La “mobilitazione parziale” russa, sintomo della debolezza di Putin, aumenterebbe i rischi per la sicurezza del paese dove negli ultimi giorni la presenza russa è raddopiata
Il quotidiano finlandese Helsingin Sanomat annuncia che il governo finlandese guidato da Sanna Marin nella notte tra il 29 e il 30 settembre 2022 chiuderà le frontiere ai “turisti russi”.
La decisione arriva dopo che nei giorni precedenti un gran numero di cittadini russi è entrato in Finlandia a seguito della mobilitazione imposta da Mosca per sostenere lo sforzo bellico in Ucraina. Secondo le stime il numero di russi nel paese è raddoppiata.
Le dichiarazioni di Sanna Marin e la mobilitazione in Russia
«Il turismo e i viaggi russi devono essere fermati, compreso il transito attraverso la Finlandia», ha dichiarato la prima ministra, Sanna Marin.

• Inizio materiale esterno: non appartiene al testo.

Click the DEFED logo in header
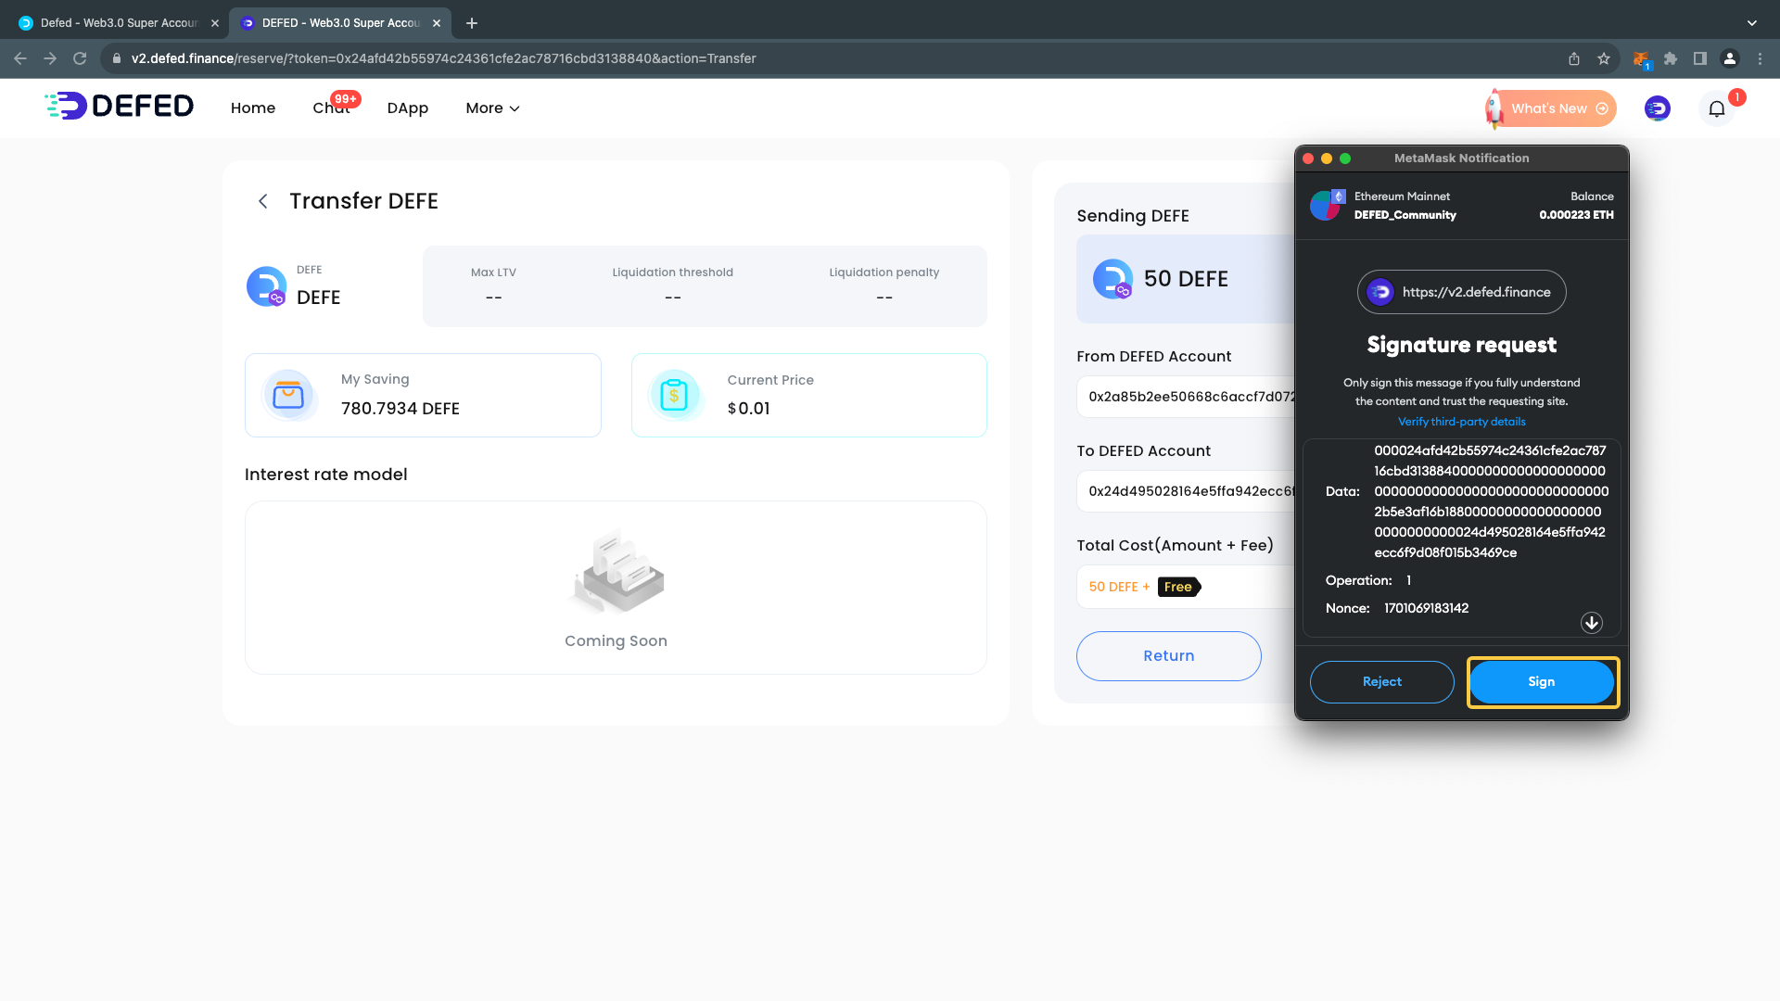 (120, 107)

Il rischio per la sicurezza, secondo il governo, dovrebbe essere rivalutato proprio in relazione all’annuncio del 21 settembre 2022 della “mobilitazione parziale” in Russia.
Vladimir Putin ha disposto il divieto di espatrio a tutti gli uomini di età compresa tra i 18 e i 65 anni destinati ad andare a combattere in Ucraina. La chiamata alle armi, da quanto emerso, dovrebbe riguardare solo ex militari che saranno comunque sottoposti a un periodo di addestramento.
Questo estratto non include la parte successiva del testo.